Diese Kieler werden sich sicherlich auch ganz besonders über das geplante Einkaufszentrum „Rathaus-Galerie“ freuen. Verfolgt man die jüngere Geschichte der Kieler Einkauslandschaft, so kann man dieses Projekt, welches der „Belebung der Kieler Innenstadt“ dienen soll, nur noch als absurd bezeichnen. Mit immer neuen Vorhaben, immer neuen Neu-, Um- und Anbaumaßnahmen wird „die Kaufkraft“ durch die Kieler Landschaft hin- und hergeleitet: „Ostseepark“ in Raisdorf, „Sophienhof“, „FEZ“, „LEIK“, „Kleiner Herzog“,  „Quer- Passage“. 2006 eröffnete mit dem „Citti-Park“ ein weiteres Mega-
Einkaufszentrum außerhalb der Innenstadt – und nun wundert man sich, dass diese zu wenig „belebt“ ist.

Aber im Interesse des „Wirtschaftsstandortes Kiel“ jagt man eben jedem noch so unsinnigen Projekt hinterher, auf daß sich Investoren doch erbarmen mögen in Kiel zu investieren. Die „Schaffung von Arbeitsplätzen“ ist dabei natürlich ein Argument, dem man sich eigentlich kaum entziehen kann.
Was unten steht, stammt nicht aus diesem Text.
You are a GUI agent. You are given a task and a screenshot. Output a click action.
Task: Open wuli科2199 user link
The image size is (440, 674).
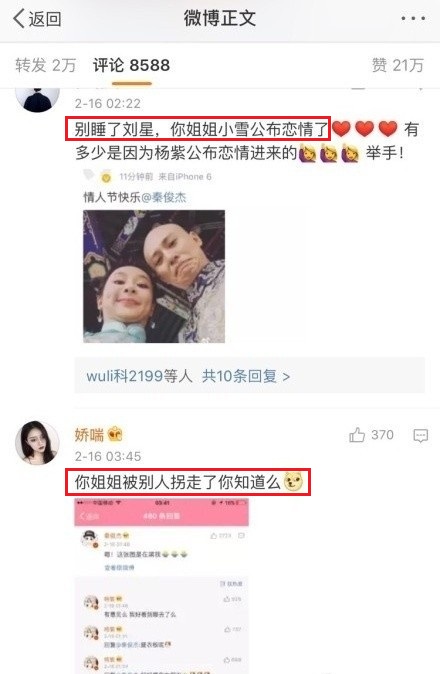click(x=125, y=376)
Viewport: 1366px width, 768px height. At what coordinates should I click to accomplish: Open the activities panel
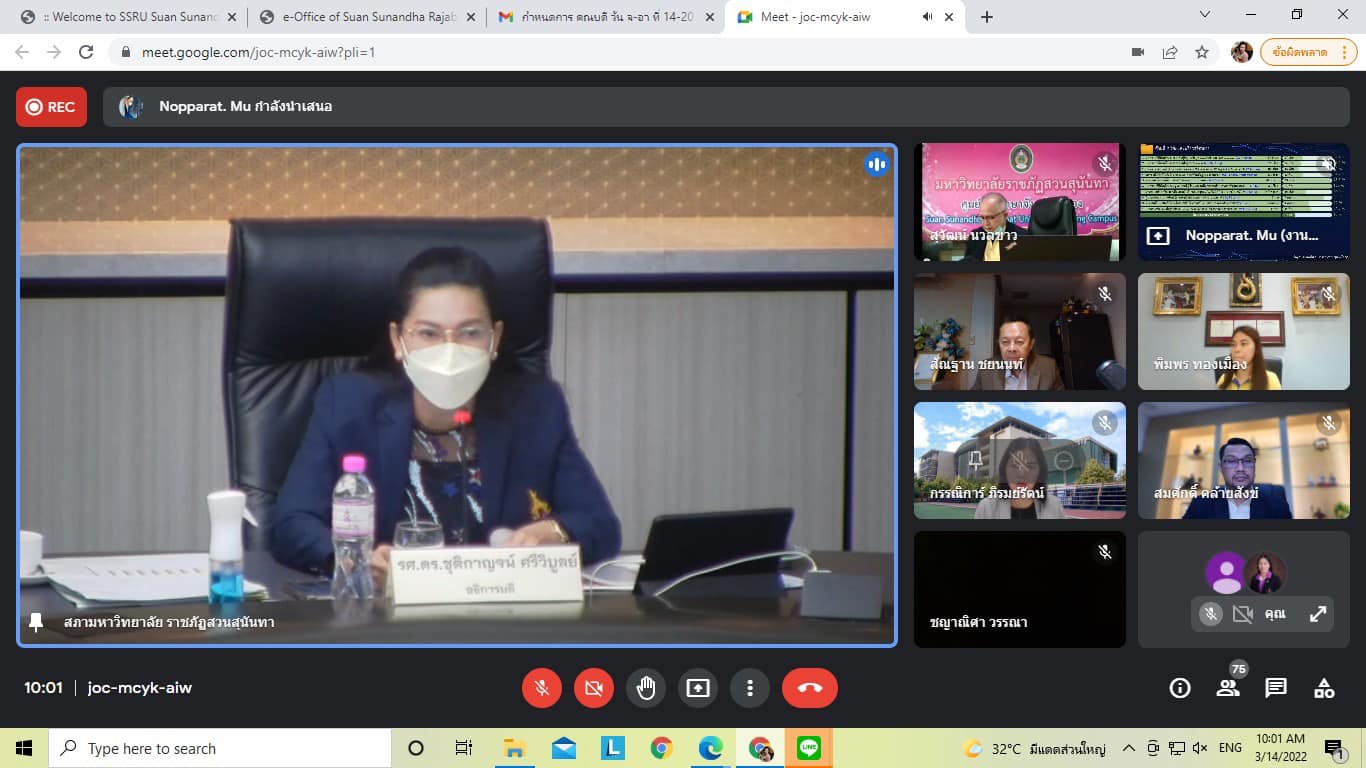click(1324, 688)
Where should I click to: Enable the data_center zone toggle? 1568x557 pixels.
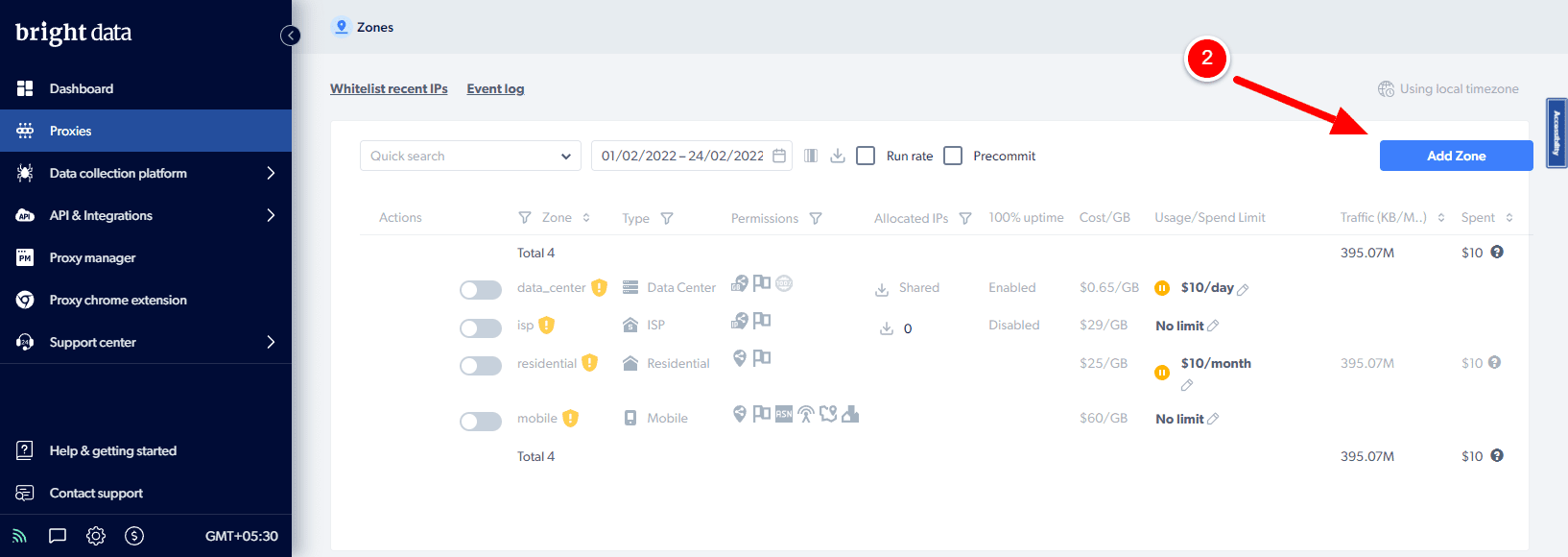(480, 289)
Oder doch? Man sollte sich von all dem Gerede nicht verrückt machen lassen. Denn Arbeitsmöglichkeiten gäbe es auch in unserer Stadt genug. Als ein Beispiel sei hier nur die Altenpflege genannt. Erst kürzlich wurden die Mängel in diesem Bereich wieder öffentlich diskutiert. Sie hängen ganz wesentlich mit dem Personalmangel zusammen. Gut und gerne sind hier doppelt so viele Arbeitsplätze notwendig, um die KollegInnen zu entlasten und für eine ganzheitliche und menschliche Pflege zu sorgen. Doch so denken unsere Lokalpolitiker oder Journalisten wie der genannte Herr Buhmann nicht. Sie üben sich lieber im kleinlichen Städtevergleich und wollen uns ihre Visionen von der zukünftigen Entwicklung unserer Stadt schmackhaft machen. Davon kann man sich nur mit Grausen abwenden – oder den Herrschaften in die Parade fahren und für eine Politik kämpfen, die sich an ökologischen und den sozialen Interessen der großen Mehrheit der Kieler BürgerInnen orientiert.